▶ **The task**
From the records below, output exactly the lines running from the line containing "Task: Click the notification bell icon" through the line containing "Given: Disable the Deformers checkbox", and no others.

---------- Data to process ----------

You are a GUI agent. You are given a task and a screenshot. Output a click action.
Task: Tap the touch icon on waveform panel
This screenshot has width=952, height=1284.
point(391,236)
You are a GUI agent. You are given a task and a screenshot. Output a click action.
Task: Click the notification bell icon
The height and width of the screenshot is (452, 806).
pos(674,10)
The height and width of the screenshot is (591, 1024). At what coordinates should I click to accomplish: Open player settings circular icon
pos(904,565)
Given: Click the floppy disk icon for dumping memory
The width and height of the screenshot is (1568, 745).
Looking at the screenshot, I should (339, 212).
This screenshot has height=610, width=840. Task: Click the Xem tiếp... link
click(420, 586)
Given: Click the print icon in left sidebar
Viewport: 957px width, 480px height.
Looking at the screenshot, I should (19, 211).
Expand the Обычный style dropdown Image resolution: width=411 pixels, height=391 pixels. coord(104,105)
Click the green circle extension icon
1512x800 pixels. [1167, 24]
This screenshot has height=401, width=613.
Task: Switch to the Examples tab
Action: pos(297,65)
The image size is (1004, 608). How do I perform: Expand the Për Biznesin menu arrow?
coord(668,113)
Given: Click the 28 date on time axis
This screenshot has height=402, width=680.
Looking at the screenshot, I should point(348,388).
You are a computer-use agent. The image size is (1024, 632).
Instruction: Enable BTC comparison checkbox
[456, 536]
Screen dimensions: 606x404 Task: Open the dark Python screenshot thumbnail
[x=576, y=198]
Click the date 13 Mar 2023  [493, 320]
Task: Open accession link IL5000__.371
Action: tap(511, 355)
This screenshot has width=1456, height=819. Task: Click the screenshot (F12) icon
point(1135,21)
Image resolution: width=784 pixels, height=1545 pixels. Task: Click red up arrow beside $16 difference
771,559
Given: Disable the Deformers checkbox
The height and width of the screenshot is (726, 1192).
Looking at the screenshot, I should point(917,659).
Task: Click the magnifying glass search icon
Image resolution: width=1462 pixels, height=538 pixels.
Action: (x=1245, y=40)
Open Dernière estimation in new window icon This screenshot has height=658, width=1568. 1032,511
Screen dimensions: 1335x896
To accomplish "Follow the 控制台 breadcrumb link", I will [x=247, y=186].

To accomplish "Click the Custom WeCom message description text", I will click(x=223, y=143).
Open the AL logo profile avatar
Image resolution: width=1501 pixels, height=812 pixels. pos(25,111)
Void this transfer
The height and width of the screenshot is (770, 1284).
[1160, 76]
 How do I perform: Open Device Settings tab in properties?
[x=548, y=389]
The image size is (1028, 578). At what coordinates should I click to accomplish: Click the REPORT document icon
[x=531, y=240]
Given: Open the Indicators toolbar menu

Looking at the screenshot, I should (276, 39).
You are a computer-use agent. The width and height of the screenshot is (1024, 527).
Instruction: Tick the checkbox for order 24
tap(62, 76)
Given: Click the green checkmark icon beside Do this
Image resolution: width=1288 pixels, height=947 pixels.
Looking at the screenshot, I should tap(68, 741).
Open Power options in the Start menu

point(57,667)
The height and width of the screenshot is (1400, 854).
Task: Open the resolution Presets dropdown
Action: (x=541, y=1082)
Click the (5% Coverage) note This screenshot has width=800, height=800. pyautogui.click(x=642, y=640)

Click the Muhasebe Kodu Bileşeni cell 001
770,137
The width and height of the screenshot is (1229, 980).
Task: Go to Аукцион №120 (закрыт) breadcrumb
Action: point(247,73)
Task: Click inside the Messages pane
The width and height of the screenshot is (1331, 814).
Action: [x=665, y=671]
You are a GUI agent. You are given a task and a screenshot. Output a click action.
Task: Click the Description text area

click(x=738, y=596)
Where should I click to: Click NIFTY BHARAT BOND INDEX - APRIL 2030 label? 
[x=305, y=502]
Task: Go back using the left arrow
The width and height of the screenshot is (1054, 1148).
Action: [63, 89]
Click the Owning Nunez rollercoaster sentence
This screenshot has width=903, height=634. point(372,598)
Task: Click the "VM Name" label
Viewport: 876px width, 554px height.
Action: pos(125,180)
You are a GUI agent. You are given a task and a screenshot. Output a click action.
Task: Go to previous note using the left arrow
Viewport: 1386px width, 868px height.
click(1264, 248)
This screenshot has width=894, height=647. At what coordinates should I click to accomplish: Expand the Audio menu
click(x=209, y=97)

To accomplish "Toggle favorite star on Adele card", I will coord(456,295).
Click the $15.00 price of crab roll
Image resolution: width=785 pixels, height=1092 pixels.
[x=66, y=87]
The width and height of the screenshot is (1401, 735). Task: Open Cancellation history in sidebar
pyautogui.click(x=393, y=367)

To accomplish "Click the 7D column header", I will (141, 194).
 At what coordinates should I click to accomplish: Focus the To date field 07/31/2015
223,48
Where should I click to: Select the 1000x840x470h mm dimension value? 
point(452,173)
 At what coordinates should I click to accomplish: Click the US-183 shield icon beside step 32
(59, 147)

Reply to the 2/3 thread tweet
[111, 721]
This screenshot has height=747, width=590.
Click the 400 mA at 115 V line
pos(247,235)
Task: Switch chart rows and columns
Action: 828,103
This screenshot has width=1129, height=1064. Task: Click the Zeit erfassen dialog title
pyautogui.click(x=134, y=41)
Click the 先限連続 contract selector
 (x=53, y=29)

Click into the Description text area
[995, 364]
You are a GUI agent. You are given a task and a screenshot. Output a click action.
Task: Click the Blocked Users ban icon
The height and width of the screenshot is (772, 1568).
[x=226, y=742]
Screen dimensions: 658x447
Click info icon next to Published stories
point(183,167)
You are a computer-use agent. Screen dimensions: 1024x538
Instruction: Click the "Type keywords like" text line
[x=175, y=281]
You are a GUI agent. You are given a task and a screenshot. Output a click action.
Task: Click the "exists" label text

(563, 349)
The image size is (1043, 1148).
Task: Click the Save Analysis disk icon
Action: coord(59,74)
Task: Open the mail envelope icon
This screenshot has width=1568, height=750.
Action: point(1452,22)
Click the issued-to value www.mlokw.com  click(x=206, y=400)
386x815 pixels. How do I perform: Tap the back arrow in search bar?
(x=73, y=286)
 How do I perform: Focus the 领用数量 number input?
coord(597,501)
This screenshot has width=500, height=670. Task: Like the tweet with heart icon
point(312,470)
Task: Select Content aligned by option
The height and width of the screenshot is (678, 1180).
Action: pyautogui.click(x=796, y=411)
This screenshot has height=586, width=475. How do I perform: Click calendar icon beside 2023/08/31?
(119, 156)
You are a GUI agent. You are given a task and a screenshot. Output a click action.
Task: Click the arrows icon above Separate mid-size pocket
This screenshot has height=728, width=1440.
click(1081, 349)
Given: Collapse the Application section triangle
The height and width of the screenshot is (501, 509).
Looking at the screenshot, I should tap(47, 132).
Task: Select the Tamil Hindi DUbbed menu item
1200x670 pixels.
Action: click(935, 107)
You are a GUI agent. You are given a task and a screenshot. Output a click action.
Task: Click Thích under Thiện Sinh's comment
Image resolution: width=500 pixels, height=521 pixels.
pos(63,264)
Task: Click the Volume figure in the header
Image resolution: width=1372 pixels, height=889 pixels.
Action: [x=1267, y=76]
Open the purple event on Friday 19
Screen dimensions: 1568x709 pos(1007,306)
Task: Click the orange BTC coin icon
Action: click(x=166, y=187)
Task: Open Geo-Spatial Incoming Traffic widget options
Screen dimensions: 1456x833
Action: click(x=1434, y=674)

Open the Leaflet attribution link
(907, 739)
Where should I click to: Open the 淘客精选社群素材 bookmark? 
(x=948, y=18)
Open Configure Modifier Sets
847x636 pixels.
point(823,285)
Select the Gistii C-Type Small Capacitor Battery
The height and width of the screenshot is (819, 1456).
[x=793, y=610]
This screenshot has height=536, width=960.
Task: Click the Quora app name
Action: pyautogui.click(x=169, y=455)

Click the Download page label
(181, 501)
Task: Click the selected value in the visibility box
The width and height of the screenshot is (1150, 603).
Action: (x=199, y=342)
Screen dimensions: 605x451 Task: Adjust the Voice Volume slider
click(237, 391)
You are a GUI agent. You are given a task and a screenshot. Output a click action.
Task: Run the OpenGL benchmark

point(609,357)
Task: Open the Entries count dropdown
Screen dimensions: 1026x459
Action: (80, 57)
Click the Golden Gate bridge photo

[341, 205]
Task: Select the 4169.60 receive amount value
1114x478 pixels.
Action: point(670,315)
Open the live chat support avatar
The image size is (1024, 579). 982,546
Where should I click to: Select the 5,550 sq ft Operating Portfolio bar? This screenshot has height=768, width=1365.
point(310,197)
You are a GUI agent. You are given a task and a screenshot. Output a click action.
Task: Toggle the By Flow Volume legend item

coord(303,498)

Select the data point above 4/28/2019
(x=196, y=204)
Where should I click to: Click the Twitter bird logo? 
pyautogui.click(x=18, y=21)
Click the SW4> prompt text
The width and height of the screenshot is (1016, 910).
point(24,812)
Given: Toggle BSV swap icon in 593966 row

----------

▶ **Solved exercise**
Task: Click the notification bell icon
The height and width of the screenshot is (452, 806).
pos(674,10)
The height and width of the screenshot is (591, 1024). At what coordinates should I click to accomplish: Open player settings circular icon
pos(904,565)
Given: Click the floppy disk icon for dumping memory
The width and height of the screenshot is (1568, 745).
Looking at the screenshot, I should (339, 212).
This screenshot has height=610, width=840. Task: Click the Xem tiếp... link
click(420, 586)
Given: Click the print icon in left sidebar
Viewport: 957px width, 480px height.
Looking at the screenshot, I should (19, 211).
Expand the Обычный style dropdown Image resolution: width=411 pixels, height=391 pixels. coord(104,105)
Click the green circle extension icon
1512x800 pixels. [1167, 24]
This screenshot has height=401, width=613.
Task: Switch to the Examples tab
Action: pos(297,65)
The image size is (1004, 608). How do I perform: Expand the Për Biznesin menu arrow?
coord(668,113)
Given: Click the 28 date on time axis
This screenshot has height=402, width=680.
Looking at the screenshot, I should point(348,388).
You are a computer-use agent. The image size is (1024, 632).
Instruction: Enable BTC comparison checkbox
[456, 536]
Screen dimensions: 606x404 Task: Open the dark Python screenshot thumbnail
[x=576, y=198]
Click the date 13 Mar 2023  [493, 320]
Task: Open accession link IL5000__.371
Action: tap(511, 355)
This screenshot has width=1456, height=819. Task: Click the screenshot (F12) icon
point(1135,21)
Image resolution: width=784 pixels, height=1545 pixels. Task: Click red up arrow beside $16 difference
771,559
Given: Disable the Deformers checkbox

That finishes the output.